◆ OBJECTIVE ◆
Reproduce every one of the rows below word for word, keeping each line and its order unchanged.

# # # # #

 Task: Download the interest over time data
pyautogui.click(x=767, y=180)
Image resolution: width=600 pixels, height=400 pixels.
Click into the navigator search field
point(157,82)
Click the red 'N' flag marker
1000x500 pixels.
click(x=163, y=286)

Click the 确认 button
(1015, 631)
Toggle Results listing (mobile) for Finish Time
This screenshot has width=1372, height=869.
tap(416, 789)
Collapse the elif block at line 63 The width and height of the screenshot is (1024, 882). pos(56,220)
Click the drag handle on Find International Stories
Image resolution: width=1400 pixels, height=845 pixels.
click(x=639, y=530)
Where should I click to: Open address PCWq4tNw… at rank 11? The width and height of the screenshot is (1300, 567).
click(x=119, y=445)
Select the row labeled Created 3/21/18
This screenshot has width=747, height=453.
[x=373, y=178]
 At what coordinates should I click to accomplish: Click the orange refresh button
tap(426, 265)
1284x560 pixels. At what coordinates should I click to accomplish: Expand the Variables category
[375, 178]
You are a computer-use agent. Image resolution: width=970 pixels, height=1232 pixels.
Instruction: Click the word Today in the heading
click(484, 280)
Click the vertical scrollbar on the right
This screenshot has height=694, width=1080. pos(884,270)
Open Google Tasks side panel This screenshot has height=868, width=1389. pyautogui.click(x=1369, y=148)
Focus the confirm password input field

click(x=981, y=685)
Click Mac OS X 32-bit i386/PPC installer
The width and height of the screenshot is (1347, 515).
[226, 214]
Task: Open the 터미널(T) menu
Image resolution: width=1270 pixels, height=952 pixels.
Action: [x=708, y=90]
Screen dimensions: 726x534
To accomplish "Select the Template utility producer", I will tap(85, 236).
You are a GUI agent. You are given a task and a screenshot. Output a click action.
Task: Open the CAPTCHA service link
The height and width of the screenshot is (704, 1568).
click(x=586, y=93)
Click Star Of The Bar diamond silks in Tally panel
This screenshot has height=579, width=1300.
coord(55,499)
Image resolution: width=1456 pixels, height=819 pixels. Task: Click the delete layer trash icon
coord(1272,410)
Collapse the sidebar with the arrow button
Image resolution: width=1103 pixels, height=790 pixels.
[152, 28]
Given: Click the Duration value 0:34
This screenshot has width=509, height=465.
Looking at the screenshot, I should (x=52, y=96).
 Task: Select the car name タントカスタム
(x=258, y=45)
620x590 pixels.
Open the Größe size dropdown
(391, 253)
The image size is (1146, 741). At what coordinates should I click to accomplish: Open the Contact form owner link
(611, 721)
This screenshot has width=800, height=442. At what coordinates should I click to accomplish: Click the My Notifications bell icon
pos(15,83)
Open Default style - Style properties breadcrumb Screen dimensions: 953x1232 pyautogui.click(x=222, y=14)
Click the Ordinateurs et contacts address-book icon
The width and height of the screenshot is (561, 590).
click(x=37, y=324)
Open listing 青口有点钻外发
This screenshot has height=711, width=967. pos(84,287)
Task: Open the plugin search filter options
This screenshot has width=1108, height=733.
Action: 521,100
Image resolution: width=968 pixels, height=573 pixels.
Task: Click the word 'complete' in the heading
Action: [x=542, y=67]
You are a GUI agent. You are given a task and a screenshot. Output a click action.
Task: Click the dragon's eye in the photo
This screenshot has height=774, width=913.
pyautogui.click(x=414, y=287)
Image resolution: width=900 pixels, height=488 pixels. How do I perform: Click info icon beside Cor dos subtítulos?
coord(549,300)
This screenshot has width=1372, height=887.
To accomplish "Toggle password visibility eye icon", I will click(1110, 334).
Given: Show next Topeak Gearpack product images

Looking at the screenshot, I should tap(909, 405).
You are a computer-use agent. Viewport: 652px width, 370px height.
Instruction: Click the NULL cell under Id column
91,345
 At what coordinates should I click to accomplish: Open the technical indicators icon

# # # # #

◆ THE REPLY ◆
 Task: Download the interest over time data
pyautogui.click(x=767, y=180)
Image resolution: width=600 pixels, height=400 pixels.
Click into the navigator search field
point(157,82)
Click the red 'N' flag marker
1000x500 pixels.
click(x=163, y=286)

Click the 确认 button
(1015, 631)
Toggle Results listing (mobile) for Finish Time
This screenshot has width=1372, height=869.
tap(416, 789)
Collapse the elif block at line 63 The width and height of the screenshot is (1024, 882). pos(56,220)
Click the drag handle on Find International Stories
Image resolution: width=1400 pixels, height=845 pixels.
click(x=639, y=530)
Where should I click to: Open address PCWq4tNw… at rank 11? The width and height of the screenshot is (1300, 567).
click(x=119, y=445)
Select the row labeled Created 3/21/18
This screenshot has width=747, height=453.
[x=373, y=178]
 At what coordinates should I click to accomplish: Click the orange refresh button
tap(426, 265)
1284x560 pixels. At what coordinates should I click to accomplish: Expand the Variables category
[375, 178]
You are a computer-use agent. Image resolution: width=970 pixels, height=1232 pixels.
Instruction: Click the word Today in the heading
click(484, 280)
Click the vertical scrollbar on the right
This screenshot has height=694, width=1080. pos(884,270)
Open Google Tasks side panel This screenshot has height=868, width=1389. pyautogui.click(x=1369, y=148)
Focus the confirm password input field

click(x=981, y=685)
Click Mac OS X 32-bit i386/PPC installer
The width and height of the screenshot is (1347, 515).
[226, 214]
Task: Open the 터미널(T) menu
Image resolution: width=1270 pixels, height=952 pixels.
Action: [x=708, y=90]
Screen dimensions: 726x534
To accomplish "Select the Template utility producer", I will tap(85, 236).
You are a GUI agent. You are given a task and a screenshot. Output a click action.
Task: Open the CAPTCHA service link
The height and width of the screenshot is (704, 1568).
click(x=586, y=93)
Click Star Of The Bar diamond silks in Tally panel
This screenshot has height=579, width=1300.
coord(55,499)
Image resolution: width=1456 pixels, height=819 pixels. Task: Click the delete layer trash icon
coord(1272,410)
Collapse the sidebar with the arrow button
Image resolution: width=1103 pixels, height=790 pixels.
[152, 28]
Given: Click the Duration value 0:34
This screenshot has width=509, height=465.
Looking at the screenshot, I should (x=52, y=96).
 Task: Select the car name タントカスタム
(x=258, y=45)
620x590 pixels.
Open the Größe size dropdown
(391, 253)
The image size is (1146, 741). At what coordinates should I click to accomplish: Open the Contact form owner link
(611, 721)
This screenshot has width=800, height=442. At what coordinates should I click to accomplish: Click the My Notifications bell icon
pos(15,83)
Open Default style - Style properties breadcrumb Screen dimensions: 953x1232 pyautogui.click(x=222, y=14)
Click the Ordinateurs et contacts address-book icon
The width and height of the screenshot is (561, 590).
click(x=37, y=324)
Open listing 青口有点钻外发
This screenshot has height=711, width=967. pos(84,287)
Task: Open the plugin search filter options
This screenshot has width=1108, height=733.
Action: 521,100
Image resolution: width=968 pixels, height=573 pixels.
Task: Click the word 'complete' in the heading
Action: [x=542, y=67]
You are a GUI agent. You are given a task and a screenshot. Output a click action.
Task: Click the dragon's eye in the photo
This screenshot has height=774, width=913.
pyautogui.click(x=414, y=287)
Image resolution: width=900 pixels, height=488 pixels. How do I perform: Click info icon beside Cor dos subtítulos?
coord(549,300)
This screenshot has width=1372, height=887.
To accomplish "Toggle password visibility eye icon", I will click(1110, 334).
Given: Show next Topeak Gearpack product images

Looking at the screenshot, I should tap(909, 405).
You are a computer-use agent. Viewport: 652px width, 370px height.
Instruction: Click the NULL cell under Id column
91,345
 At what coordinates should I click to accomplish: Open the technical indicators icon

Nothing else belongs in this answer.